Here is what the cover looks like:

Flip Diaper Cover
You are not able to see from this picture... but there are layers of snaps that enables you to snap the diaper to preferred size. Small, medium, or large. So I should be able to use this same cover from when we start until we potty train!


Here is a picture of the insert:
Flip Stay-Dry Insert
As you can see, there are creases in the insert and this enables you to fold the insert (small, medium, large) to fit the preferred size. Andy & I are thinking we will order separate newborn inserts to begin with so the diaper is not so bulky and then later use those for doubling inserts at night to prevent leaks.


Here is the structure of the diaper:


Flip diagram


Very similar to a regular disposable diaper. Also, you can see the snaps better in this picture.

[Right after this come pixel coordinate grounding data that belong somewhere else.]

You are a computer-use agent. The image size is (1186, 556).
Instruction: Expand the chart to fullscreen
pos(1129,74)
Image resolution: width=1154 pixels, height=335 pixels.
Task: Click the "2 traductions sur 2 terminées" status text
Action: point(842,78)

Looks a bit complicated but it is really not at all!!


Here is the expected size ranges with the different snaps:
Flip diagram


If you want to look into cloth diapering and the Flip System:


http://www.flipdiapers.com/flipsdday.php


I personally ordered mine from and recommend (I am also registering at this website because of how impressed I am with it!):


http://www.diapers.com/

Also, something for you all to be praying about is Andy and I are talking about me continuing to work until baby comes. We will see how it goes, but it will help physically with keeping me moving and in shape for when baby decides to come. It will keep me busy and not twiddling my thumbs and it will also help ease financial stuff in the mean time. So pray for wisdom for Andy and I as we try and figure out what is the best thing is to do for us and the baby in regards to work situations!

I hope you all had a wonderful 4th of July and have a wonderful week!! Yay for short work weeks!!!